### Text zum Lesen:

################

In seinen oder zumin-dest in einigen seiner epischen Werke, deren Stoffe auf historische Persönlichkeiten aufgebaut sind, gelangt die revolutionäre Gedankenwelt des Dichters unverkennbar zum Ausdruck, teils latent, teils offensichtlich.
Wie sein Hauptheld, der Dominikaner Girolamo Savonarola (1452-1498), Prior im Kloster San Marco zu Florenz, der sich nach dem Sturz der Medici (1494) für die politische Neugestaltung von Florenz eingesetzt hatte, war auch Lenau bestrebt, der von Metternich geprägten Bierdermeiergesellschaft im Vormärz, unter welcher der Dichter selbst großen Schwierigkeiten ausgesetzt war, zu einer wesentlichen Veränderung zu verhelfen.
Nach Abschluss der Arbeit an seinem „Faust“ war Lenau 1837 bereits in seinen „Savonarola“ eingetaucht; die Bedeutung des Werkes fußt auf den Ideen der Demokratie, der Freiheit, der Sittlichkeit sowie auf den Angriffen gegen die Tyrannei, Ideale, die auch Lenau selbst verfolgte. Doch seine Angriffe auf die Zustände am päpstlichen Hof führten zu seiner Exkommunikation durch Papst Alexander VI. (1492- 1503) und Verurteilung, was seinem Leben auf dem Scheiterhaufen ein Ende bereitete.
Auch in den 1842 vollendeten „Albigensern“ ist der Freiheitsgedanke unverkennbar. Der auf den Hussitenkriegen aufgebaute Stoff, der gegen das Unrecht der Feudalordnung zu Felde zieht, strebt unverkennbar die Überwindung nationaler, sozialer und religiöser Schranken an und somit die Erlangung von Freiheit ganz im Sinne des Dichters. Ausgehend vom Stoff der Hussitenkriege aus der Geschichte Böhmens rund um Jan Zizka, hat Lenau die packende Handlung um die Albigenser gegen Unrecht und Unterdrückung aufgebaut. Die Auseinandersetzungen zwischen den Albigensern und den von Papst Innozenz III. (1198-1216) unterstützen Kreuzfahrern rücken die Handlung des Werkes in den Mittelpunkt des Geschehens und unterstreichen den Gegensatz zur idealisierten Welt des Mittelalters ganz im Sinne von Georg Wilhelm Friedrich Hegels Darstellung des ausgehenden Mittelalters als die Zeit einer wüsten Barbarei, in deren Mittelpunkt die machthungrige Kirche mit Verweltlichungstendenzen erscheint.
Lenau übernimmt Hegels Anschauung, dass die geschichtliche Entwicklung aus dem Kampf der Gegensätze hervorgeht. Des Dichters Absicht, die Schrecken des Krieges bildhaft zu schildern, liegt in der Darstellung und Verbreitung des Hasses gegen die Unterdrücker der Freiheit, im Laufe der Geschichte sich scheinbar endlos dahinziehenden Kampf zwischen Tyrannei und Freiheit.

################

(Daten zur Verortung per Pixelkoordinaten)
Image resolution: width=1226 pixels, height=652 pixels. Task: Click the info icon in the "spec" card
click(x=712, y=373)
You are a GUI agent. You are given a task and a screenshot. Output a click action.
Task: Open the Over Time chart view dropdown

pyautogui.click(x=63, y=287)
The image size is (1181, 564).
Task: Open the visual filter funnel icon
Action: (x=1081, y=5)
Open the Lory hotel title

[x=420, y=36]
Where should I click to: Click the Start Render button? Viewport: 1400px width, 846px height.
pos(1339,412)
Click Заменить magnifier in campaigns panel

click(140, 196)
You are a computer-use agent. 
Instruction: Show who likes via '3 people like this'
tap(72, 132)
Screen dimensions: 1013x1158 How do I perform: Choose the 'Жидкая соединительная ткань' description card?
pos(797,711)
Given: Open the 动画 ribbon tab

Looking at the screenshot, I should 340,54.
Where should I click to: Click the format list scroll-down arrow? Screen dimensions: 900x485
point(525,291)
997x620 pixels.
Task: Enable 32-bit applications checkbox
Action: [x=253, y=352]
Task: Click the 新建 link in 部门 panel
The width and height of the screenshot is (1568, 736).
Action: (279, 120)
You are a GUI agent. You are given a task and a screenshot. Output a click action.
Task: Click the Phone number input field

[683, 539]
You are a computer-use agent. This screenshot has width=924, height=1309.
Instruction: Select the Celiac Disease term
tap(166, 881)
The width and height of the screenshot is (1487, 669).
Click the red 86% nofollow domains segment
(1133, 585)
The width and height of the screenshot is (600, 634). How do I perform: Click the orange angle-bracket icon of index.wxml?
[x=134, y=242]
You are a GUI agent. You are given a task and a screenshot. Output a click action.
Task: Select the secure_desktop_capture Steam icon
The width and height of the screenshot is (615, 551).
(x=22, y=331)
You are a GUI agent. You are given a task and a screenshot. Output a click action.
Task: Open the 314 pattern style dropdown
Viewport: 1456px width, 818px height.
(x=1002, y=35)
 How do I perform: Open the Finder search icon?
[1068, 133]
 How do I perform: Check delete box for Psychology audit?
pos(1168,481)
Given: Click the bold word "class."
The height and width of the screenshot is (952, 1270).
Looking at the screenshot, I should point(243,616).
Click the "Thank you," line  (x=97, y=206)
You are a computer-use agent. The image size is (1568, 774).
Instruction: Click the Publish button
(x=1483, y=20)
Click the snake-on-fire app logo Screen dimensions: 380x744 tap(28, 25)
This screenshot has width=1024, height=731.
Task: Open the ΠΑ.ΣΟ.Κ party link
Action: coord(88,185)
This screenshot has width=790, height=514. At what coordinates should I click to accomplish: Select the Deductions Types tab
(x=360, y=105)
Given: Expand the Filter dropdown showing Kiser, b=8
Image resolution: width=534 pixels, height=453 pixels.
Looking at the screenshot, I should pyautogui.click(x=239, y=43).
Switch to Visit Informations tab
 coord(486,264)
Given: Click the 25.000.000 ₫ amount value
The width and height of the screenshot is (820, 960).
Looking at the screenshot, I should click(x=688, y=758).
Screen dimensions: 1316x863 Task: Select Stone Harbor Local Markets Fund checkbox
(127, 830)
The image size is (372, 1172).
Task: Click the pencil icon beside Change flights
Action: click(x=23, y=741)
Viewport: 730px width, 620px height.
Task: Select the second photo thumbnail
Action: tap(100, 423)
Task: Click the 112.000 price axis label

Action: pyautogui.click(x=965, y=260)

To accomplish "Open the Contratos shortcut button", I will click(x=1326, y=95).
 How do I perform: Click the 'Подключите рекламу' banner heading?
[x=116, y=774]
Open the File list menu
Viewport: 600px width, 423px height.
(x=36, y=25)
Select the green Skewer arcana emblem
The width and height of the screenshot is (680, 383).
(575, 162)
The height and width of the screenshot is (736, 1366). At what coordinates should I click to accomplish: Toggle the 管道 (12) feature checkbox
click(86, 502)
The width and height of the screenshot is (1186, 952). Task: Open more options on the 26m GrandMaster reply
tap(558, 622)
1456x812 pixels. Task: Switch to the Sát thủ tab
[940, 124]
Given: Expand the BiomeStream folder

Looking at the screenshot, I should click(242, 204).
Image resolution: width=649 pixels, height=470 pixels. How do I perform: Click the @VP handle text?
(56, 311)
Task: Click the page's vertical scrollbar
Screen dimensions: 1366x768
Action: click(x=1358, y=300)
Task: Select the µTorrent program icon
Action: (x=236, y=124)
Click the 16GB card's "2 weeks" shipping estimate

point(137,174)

################

Führe den Text über Lenaus epische Werke im Anschluss an seinen letzten Satz weiter. Die Zeilen werden hier nicht gebraucht.

### Lösung:
Der Dichter ist sich dessen gewiss, dass nach dem Leid der Gegenwart (auch seiner Zeit) glücklichere Tage folgen werden, was im Schlussgesang der Albigenser deutlich zum Ausdruck gelangt:
„Das Licht vom Himmel läßt sich nicht versprengen,
Noch läßt der Sonnenaufgang sich verhängen
Mit Purpurmänteln oder dunklen Kutten;
Den Albigensern folgen die Hussiten
Und zahlen blutig heim, was jene litten;
Nach Huß und Ziska kommen Luther, Hutten,
die dreißig Jahre, die Cevennenstreiter,
Die Stürmer der Bastille, und so weiter.“
Jan Zizka - (* um 1360 in bei Budweis; † 11. Oktober 1424 bei Šenfeld an der Pest);als tschechischer Ritter und Anführer der Taboriten ein radikaler Verfechter der Idee des Reformers Jan Hus (*zirka 1370 † 6. Juli 1415 auf dem Scheiterhaufen in Konstanz).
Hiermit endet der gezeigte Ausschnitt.